Northern Sámi IPA module
I'm not sure I understand your suggestion. Could you give some examples?
In any case, stress is more or less predictable when the foot boundaries are known (i.e. first syllable of every foot is stressed), but I don't think there is a way for an algorithm to accurately determine where those boundaries are, even for ones with four syllables. Take for instance buotveagalaš "all-mighty", which has four syllables, but whose syllable-per-foot count is divided 1-3 rather than 2-2.
Loan words like studeanta offer additional complications, i.e. having two feet instead of the expected one.
I think the best solution is just to allow the user to input how many syllables there are per foot (e.g. inputting something like 1,3 in the template for buotveagalaš or 1,2 for studeanta). Template:fi-pronunciation uses dashes for compounds to indicate where the stresses are (so something like spelling out buot-veagalaš with the template).
Maybe extra inspiration can be found in other templates (though I haven't looked through all of them myself)
Oh, that's actually a pretty neat solution! I hadn't thought of that yet.

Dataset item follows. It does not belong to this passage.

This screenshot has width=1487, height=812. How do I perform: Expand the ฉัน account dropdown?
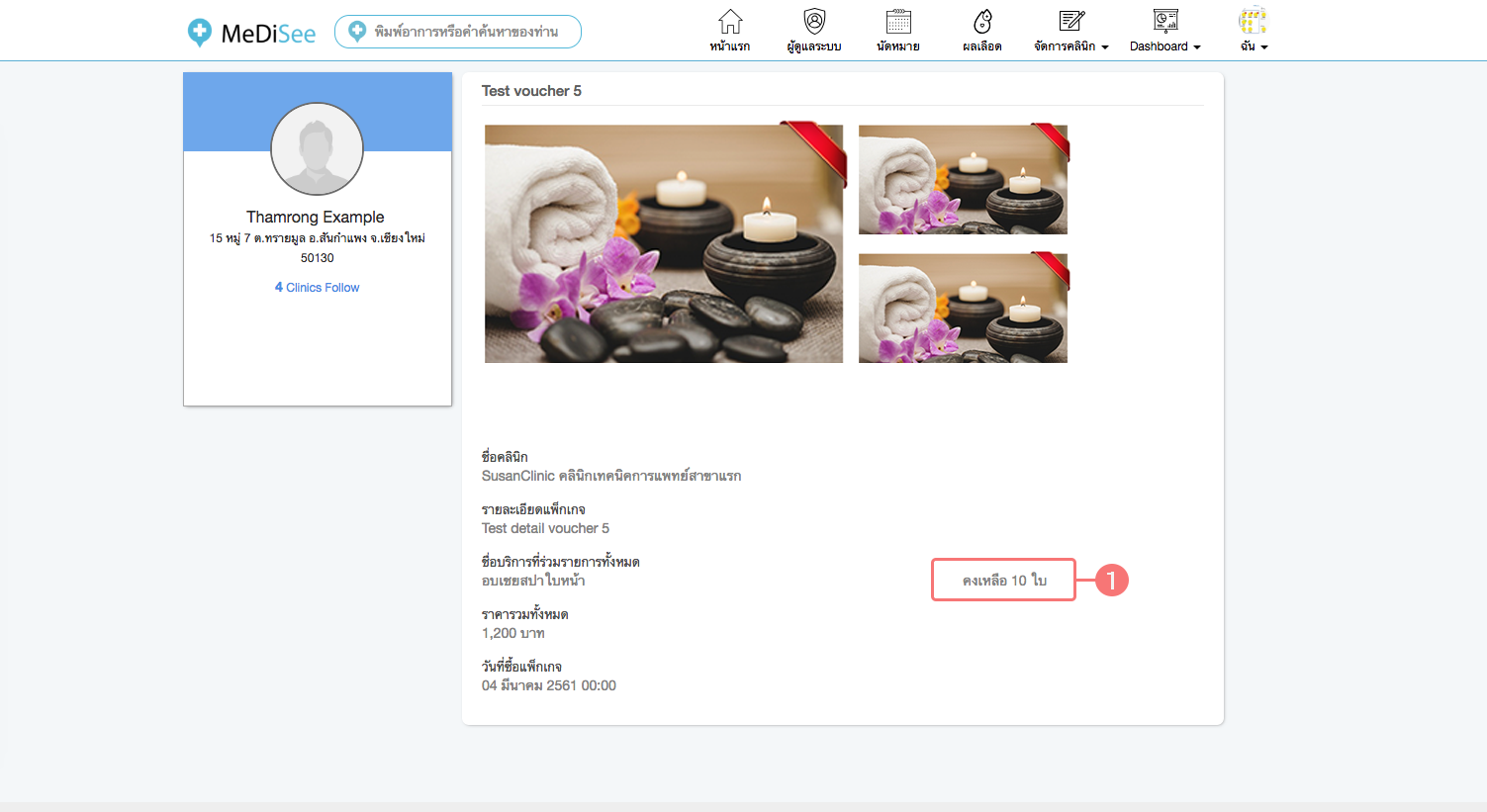point(1254,46)
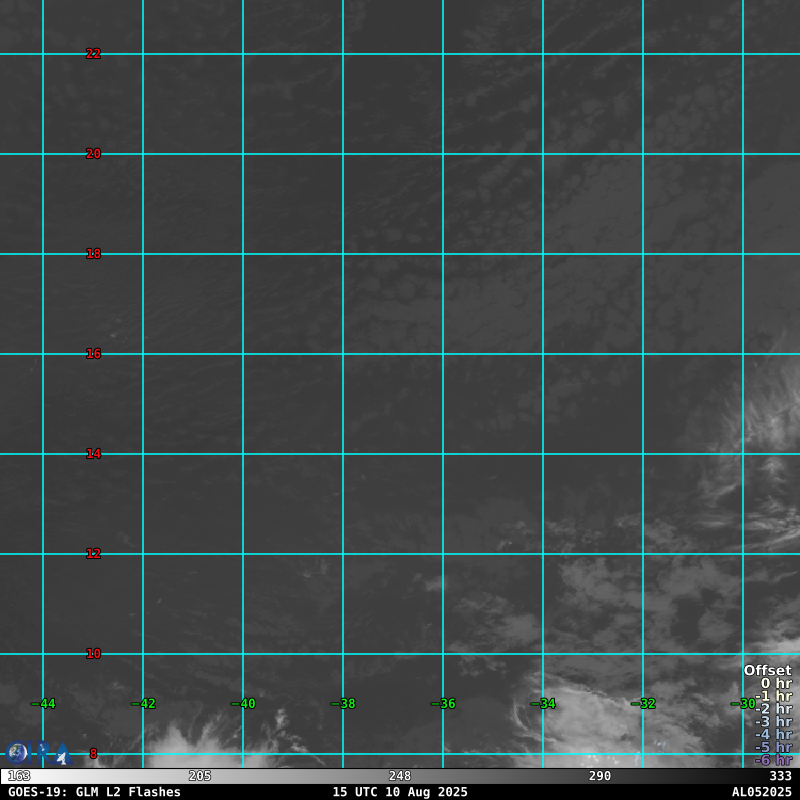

My question was rather one of notation. To take the word álbmotjienasteapmi as an example. It's a compound of two words: one of two syllables and one of four syllables. How would you denote the pronunciation of this word in IPA, including stress markers?
If I'm reading your comments correctly, you want to distinguish between secondary and tertiary stress for long words like this. I would just transcribe all of the stresses beside the first one as secondary stresses, as I'm not sure how else to transcribe it.
For Western dialects (e.g. Kautokeino), I'd transcribe it like /ˈaːlːpmohˌjie̯naˌstea̯pmiː/ in broad transcription and [ˈɑːlɑ̯pmohˌjie̯nɑˌsteæ̯pmiː] in narrow transcription. The narrow transcription may not be relevant here, but I've added it for completion's sake. There are a few things to comment on:
- How my broad transcription differs from the generated output:
- <t> is pronounced like /h/ at the end of the first lexeme
- The consonant cluster <st> is completely after the syllable boundary instead of being split by it
- How my narrow transcription differs from both:
- The vowel qualities: [ɑ] instead of /a/; [eæ̯] instead of /ea̯/
- The glide vowel (typically transcribed as /ə/) in the cluster <lbm>
The stress marking as transcribed by the module is mostly correct in this instance, except the cluster being split by the syllable boundary.
I was not aware of the syllabification of <st>. Are there any other consonant clusters that behave that way?
In general I've had some difficulty finding detailed sources on Northern Sami phonology, which is why the template only describes the Kautokeino dialect. That's the only one described by a source I could find. If you know more, the Wikipedia article about Northern Sami could definitely do with some love.
The Oxford Guide to the Uralic Languages, chapter 10 "North Sami" (https://doi.org/10.1093/oso/9780198767664.003.0010), is the most detailed work on Northern Sámi phonology I've found, but it is not entirely comprehensive (e.g. very little about glide vowels (they call them "subglottal pulses"), nothing about preglottalised nasals, no analysis of coastal dialects or Torne dialects, etc.), but it still covers a lot. Another comprehensive work is "An analysis of North Saami gradation" in the journal Phonology (https://doi.org/10.1017/S0952675712000115), though it is mostly about the phonetic realization of consonant grades. My technical understanding comes mostly from the first work with an additional splattering of works to fill in some gaps, including "Samisk grammatikk" by Klaus Peter Nickel (ISBN 82-7374-201-6). "The Saami languages : an introduction" by Pekka Sammallahti (ISBN 82-7374-398-5) also goes into great detail on pronunciation, though it does use the Uralic Phonetic Alphabet instead of the IPA.
Also, it seems I was partially incorrect in my comment on the consonant cluster <st>; the consonant clusters <sk>, <šk> and <st> are optionally split at syllable boundaries, or appear entirely after them (e.g. either jienas-tit or jiena-stit). When they are part of the beginning of compound words, they will always come after (e.g. čála-standárda). The clusters <bm>, <dn>, <dnj> and <gŋ> always appear after the syllable boundary when they come after another consonant (e.g. vuoi-gŋa, bár-dni, fier-bmi), per "Samisk grammatikk", p. 33-34. The last ones are unlikely to come up, as I don't think they can ever appear between feet.